Entardecia e Aline insistia em procurar o punhal quebrado sem sucesso algum. Fora o som da mata remexida, ouvia-se ao fundo o vento que soprava com suavidade e ocasionalmente um ou outro pássaro ao longe.

— A senhora sabe que eu estaria ao seu lado agora, mas eu preciso saber, eu preciso encontrar o pai. Se não fosse por isso… ah, tem também a Aline — disse Lana voltando o olhar para sua amiga que estava lá em baixo no meio da mata. — Eu Preciso cuidar dela, embora as vezes eu acredite que é ela quem está cuidando de mim. Sabe, eu acredito que numa tarde de sol a senhora adoraria servir alguns doces e um chá bem gostoso para ela. Tenho certeza que Aline passaria o dia todo nos contando uma porção de histórias que não faço a menor ideia de onde surgem, mas infelizmente isso não vai acontecer… para ser sincera talvez eu não retorne para vê-la, mas eu prometo pela espada de nossa família que agora eu empunho de que eu encontrarei o pai e protegeria a Aline. Eu juro!

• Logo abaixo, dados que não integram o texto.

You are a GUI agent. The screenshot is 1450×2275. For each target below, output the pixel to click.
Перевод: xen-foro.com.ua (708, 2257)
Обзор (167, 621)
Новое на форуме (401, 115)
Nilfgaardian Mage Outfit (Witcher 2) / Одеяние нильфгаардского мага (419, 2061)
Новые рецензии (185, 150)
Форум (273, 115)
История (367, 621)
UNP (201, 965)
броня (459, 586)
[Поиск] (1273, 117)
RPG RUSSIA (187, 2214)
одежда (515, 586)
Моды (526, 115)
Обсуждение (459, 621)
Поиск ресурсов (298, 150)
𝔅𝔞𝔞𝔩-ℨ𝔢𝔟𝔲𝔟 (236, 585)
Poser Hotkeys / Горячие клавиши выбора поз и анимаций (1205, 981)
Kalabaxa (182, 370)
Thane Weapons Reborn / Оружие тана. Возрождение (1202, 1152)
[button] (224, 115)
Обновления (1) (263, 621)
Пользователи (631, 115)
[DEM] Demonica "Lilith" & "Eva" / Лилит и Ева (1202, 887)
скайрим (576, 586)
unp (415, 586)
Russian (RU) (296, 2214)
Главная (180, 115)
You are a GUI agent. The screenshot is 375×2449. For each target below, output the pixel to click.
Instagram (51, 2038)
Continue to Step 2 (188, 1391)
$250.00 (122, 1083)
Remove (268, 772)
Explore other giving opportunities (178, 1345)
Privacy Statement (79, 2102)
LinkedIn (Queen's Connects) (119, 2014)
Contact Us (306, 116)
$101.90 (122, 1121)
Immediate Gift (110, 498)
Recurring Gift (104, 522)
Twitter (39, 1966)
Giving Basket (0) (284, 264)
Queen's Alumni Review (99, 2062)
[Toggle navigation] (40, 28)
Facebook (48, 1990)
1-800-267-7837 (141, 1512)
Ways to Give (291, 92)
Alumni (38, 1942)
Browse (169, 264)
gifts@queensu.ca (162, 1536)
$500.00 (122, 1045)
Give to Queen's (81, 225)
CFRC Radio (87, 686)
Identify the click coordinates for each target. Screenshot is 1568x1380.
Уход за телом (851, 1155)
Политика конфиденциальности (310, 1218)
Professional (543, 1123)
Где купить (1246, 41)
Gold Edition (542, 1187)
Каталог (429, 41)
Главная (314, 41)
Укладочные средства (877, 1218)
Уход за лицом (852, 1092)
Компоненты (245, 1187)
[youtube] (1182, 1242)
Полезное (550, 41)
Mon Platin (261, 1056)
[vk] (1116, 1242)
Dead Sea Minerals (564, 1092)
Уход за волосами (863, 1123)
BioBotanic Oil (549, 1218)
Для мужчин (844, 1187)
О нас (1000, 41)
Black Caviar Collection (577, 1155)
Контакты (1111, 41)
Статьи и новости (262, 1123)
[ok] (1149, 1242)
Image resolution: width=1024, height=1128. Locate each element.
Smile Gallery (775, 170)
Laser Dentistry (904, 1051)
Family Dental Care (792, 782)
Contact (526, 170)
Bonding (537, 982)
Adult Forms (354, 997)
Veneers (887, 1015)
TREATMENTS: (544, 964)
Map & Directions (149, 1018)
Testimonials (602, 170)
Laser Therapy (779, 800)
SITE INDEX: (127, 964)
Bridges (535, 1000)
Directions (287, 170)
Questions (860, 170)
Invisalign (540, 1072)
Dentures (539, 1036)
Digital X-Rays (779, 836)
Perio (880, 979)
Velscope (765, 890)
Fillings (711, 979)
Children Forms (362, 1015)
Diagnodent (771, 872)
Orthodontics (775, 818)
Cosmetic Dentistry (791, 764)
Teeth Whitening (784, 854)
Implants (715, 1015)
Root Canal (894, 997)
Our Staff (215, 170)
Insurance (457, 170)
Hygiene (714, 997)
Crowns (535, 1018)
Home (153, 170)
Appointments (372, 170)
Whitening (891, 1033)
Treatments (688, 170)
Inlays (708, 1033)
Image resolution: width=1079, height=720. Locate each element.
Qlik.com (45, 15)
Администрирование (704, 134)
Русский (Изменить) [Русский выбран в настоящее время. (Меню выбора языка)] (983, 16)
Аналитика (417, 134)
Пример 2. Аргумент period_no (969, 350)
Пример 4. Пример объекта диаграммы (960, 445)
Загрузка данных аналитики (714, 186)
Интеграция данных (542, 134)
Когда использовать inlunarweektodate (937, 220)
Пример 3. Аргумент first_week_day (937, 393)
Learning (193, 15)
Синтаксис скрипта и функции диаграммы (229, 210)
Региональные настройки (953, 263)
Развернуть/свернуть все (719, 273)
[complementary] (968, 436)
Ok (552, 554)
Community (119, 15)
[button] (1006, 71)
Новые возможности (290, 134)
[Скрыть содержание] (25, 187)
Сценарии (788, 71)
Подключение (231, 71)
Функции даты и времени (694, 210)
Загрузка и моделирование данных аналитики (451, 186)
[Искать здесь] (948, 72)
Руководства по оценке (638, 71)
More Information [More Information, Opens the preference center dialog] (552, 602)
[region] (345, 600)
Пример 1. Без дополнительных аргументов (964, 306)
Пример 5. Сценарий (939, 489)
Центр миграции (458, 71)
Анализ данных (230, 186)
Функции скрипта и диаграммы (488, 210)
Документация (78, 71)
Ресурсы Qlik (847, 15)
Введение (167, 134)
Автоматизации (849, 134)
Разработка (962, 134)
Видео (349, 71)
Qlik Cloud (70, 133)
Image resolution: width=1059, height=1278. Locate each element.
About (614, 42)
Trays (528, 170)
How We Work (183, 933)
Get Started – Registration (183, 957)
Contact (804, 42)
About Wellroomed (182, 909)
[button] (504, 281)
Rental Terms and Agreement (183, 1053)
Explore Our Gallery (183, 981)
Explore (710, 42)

Minutos passaram e o entardecer anunciava o fim de mais um dia. Lana descera da colina enquanto Aline sentada num toco de madeira esperava pela amiga. Quando se encontraram Aline levantou-se e enfim disse:

— Vamos?

— Ainda não! Tenho um último assunto para resolver — disse Lana em tom sério apontando com o rosto para a estrada.

Seguindo o olhar da amiga, Aline avistou de longe três vultos caminhando pela trilha. Em sua reação natural ela pegou a amiga pelo braço e gritou:

— Vamos!

— Não! — Lana respirou fundo e olhou nos olhos de sua amiga e completou. — É chegada a hora de conquistarmos o nosso futuro, a nossa liberdade!

E após alguns minutos o capitão e seus dois oficiais chegaram aos restos da casa.